Southfield Hospital, Ellen's Glen Road, Edinburgh is a Grade B listed building in the City of Edinburgh local planning authority area, Scotland. First listed on 15 April 1996. Hospital.
Southfield Hospital, Ellen's Glen Road, Edinburgh
- WRENN ID
- tangled-steeple-lark
- Grade
- B
- Local Planning Authority
- City of Edinburgh
- Country
- Scotland
- Date first listed
- 15 April 1996
- Type
- Hospital
- Source
- Historic Environment Scotland listing
Description
Southfield Hospital, Ellen's Glen Road, Edinburgh
A large Baronial house designed by John Chesser in 1875, now in use as a hospital. The building combines French Gothic detailing with picturesque composition across a two-storey and attic structure arranged in an L-plan. The main elevations face south-east and south-west towards the garden, with a slightly lower wing extending north-west adjoining a service court at the rear.

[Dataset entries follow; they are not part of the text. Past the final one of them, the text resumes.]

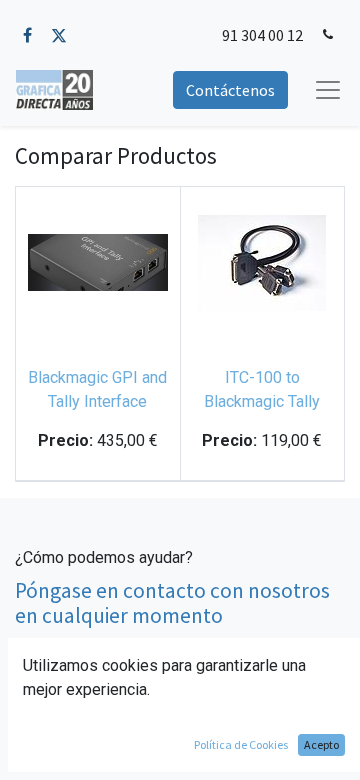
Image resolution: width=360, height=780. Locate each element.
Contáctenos (230, 90)
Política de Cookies (241, 744)
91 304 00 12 (262, 35)
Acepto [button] (321, 744)
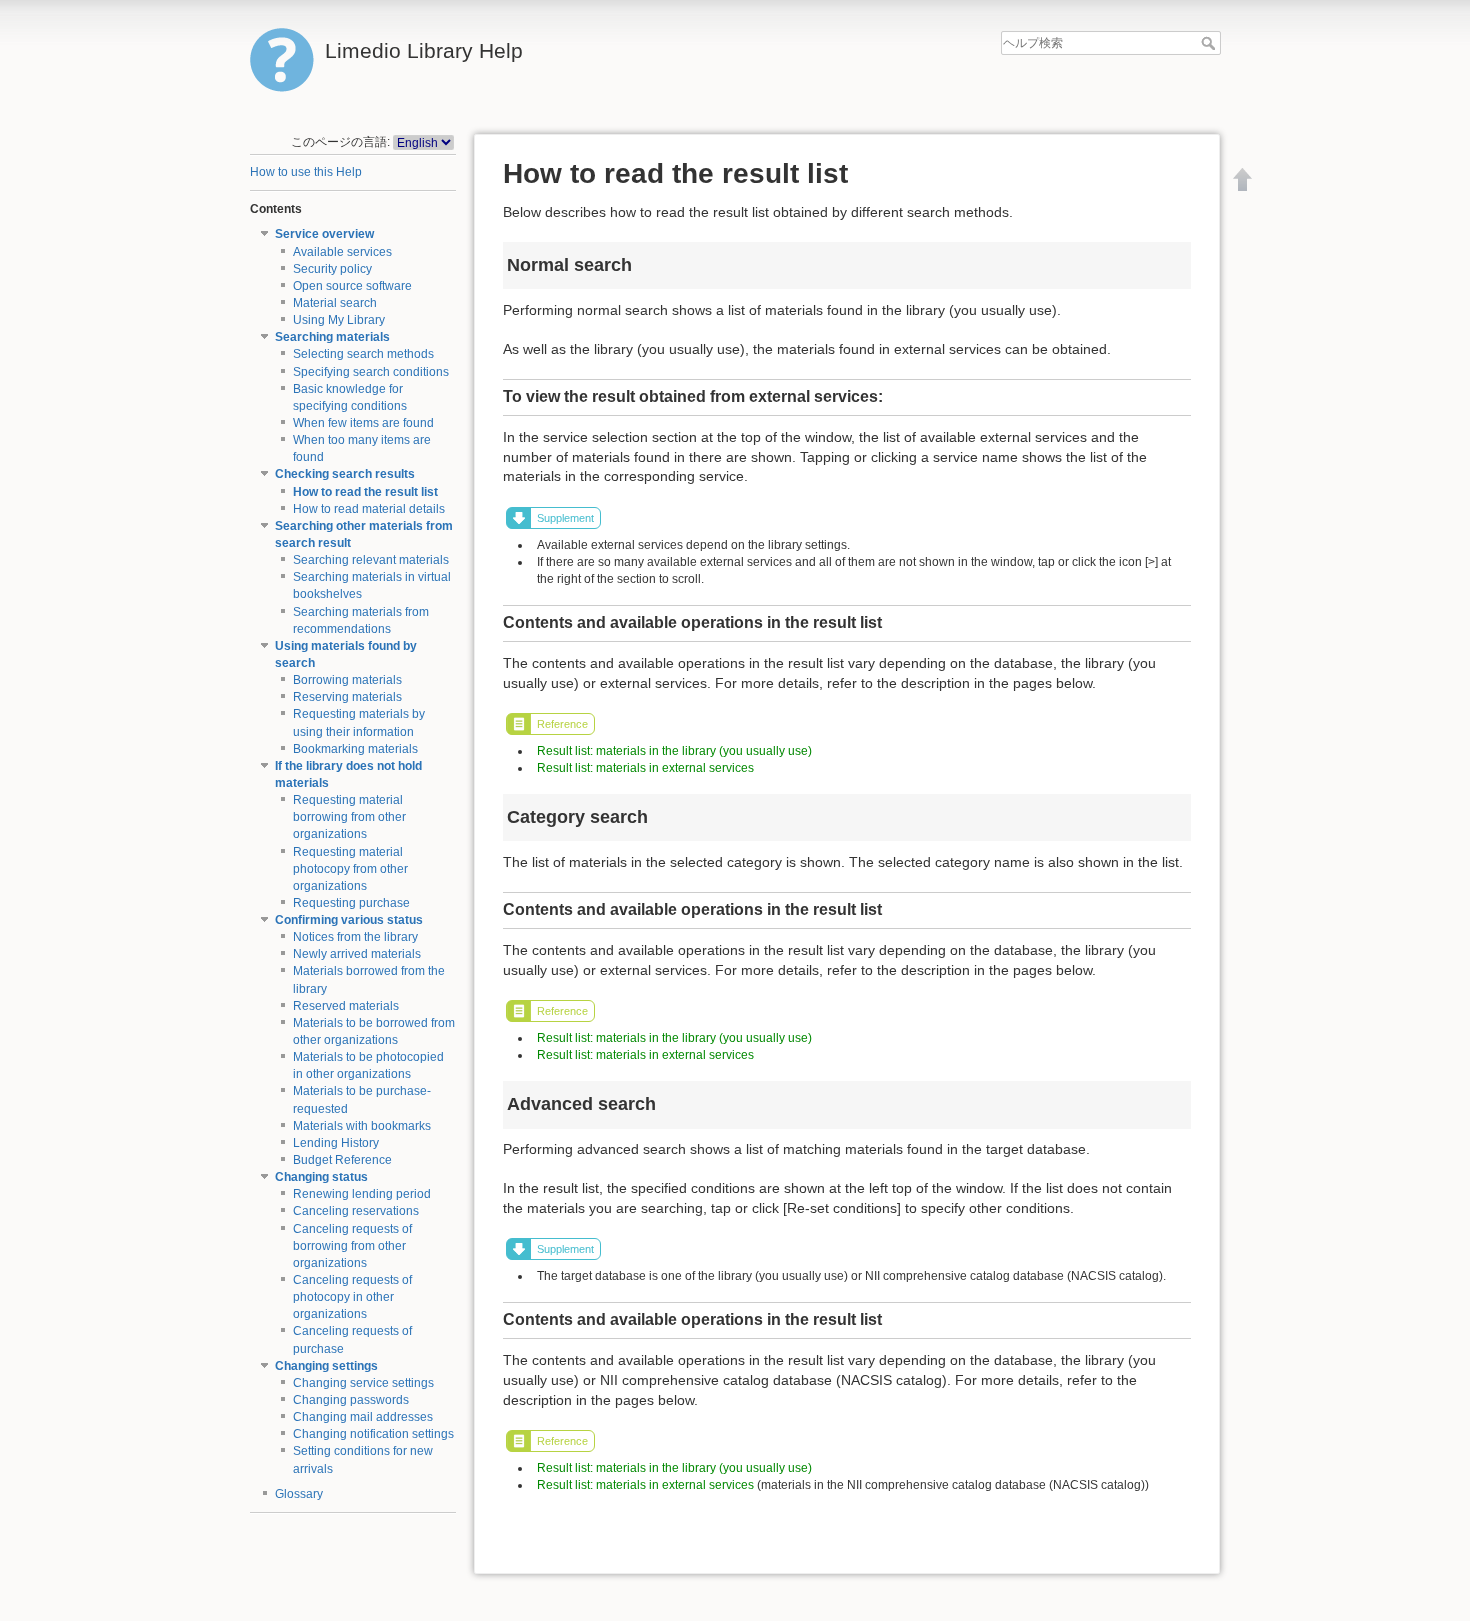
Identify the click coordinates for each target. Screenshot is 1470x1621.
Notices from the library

The exterior is built of coursed cream sandstone with polished ashlar dressings and advanced bays. Architectural details include a battered base course, cill courses, stone mullions, a cornice, pedimented dormerheads with gablet coped crowsteps and stone finials. Blind armorial panels set within moulded surrounds decorate the gableheads. Windows are timber sash and case with plate glass throughout.
The south-east (front) elevation is asymmetrical, approached via two shallow steps with stone balustrade to an entrance positioned left of centre within an advanced gabled bay. The entrance features a two-leaf timber panelled door with fanlight over, set in a round-arched moulded door surround with keystone and foliate carving to the spandrels. Paired corner consoles support a projecting cornice with balustrade above and carved corner urns. The first floor is tripartite with a stepped string course running around an armorial panel, beneath a corbelled gablehead breaking the eaves, with battlemented skews and finial. To the left of the doorway stands an advanced crowstepped gabled bay with a projecting stone piended bay rising through two floors, bowed at ground floor with a four-light window and canted at first floor. To the right of the doorway sits a tripartite bow projecting at ground floor with a battlemented parapet, and a single window above breaking the eaves in a pedimented dormerhead. A broad advanced bay to the outer right features string courses stepped over bipartite windows at ground and first floor levels, with two bartizans containing small attic windows.
The south-west elevation displays a main block with an advanced gabled bay to the left containing a stone-piended canted bay projecting through two floors, with armorial shields in relief panels to the first floor window apron. A gabled bay to the right has tall four-light windows at each floor, with matching apron detail. A tower rises in the angle through two floors and attic, featuring two tall windows at ground floor, one at first floor, and two small windows lighting the attic, with a corbelled parapet supporting a conical roof clad in fish-scale slates and punctuated by four tiny lucarnes with kingpost detail. The range continues northward in a slightly lower two-storey block with two recessed bays, their first floor windows breaking the eaves within pedimented dormerheads. A large projecting canted bay features an ogee dome with finial and bipartite windows at each floor, with pedimented dormerheads and a bartizan to the south return. The range continues in a recessed single-storey and attic wing, its three-bay centre section having first floor windows breaking the eaves in pedimented dormerheads with finials. A broad advanced gabled crowstepped bay to the outer left contains bipartite windows at each floor. The wing returns into the service court at the rear, with an additional single-storey and attic range to the north returning eastward, featuring ashlar gatepiers to the courtyard. A fire escape and timber lean-to addition occupy the courtyard.
Grey slate roofing is punctuated by tall shouldered ashlar chimney stacks to the main block, their grouped moulded flues topped by a dentilled frieze and broad cornice. Simpler ashlar-coped stacks serve the rear wings.
The interior comprises a vestibule leading into a stair hall via a glass door and passage flanked by two tall columns of grey and liver marble. The timber panelled dado and stair feature a tall mullioned and transomed window with coloured glass margins; the stairwell has had a lift shaft installed. Little interior detailing survives, as rooms are now in use as hospital wards.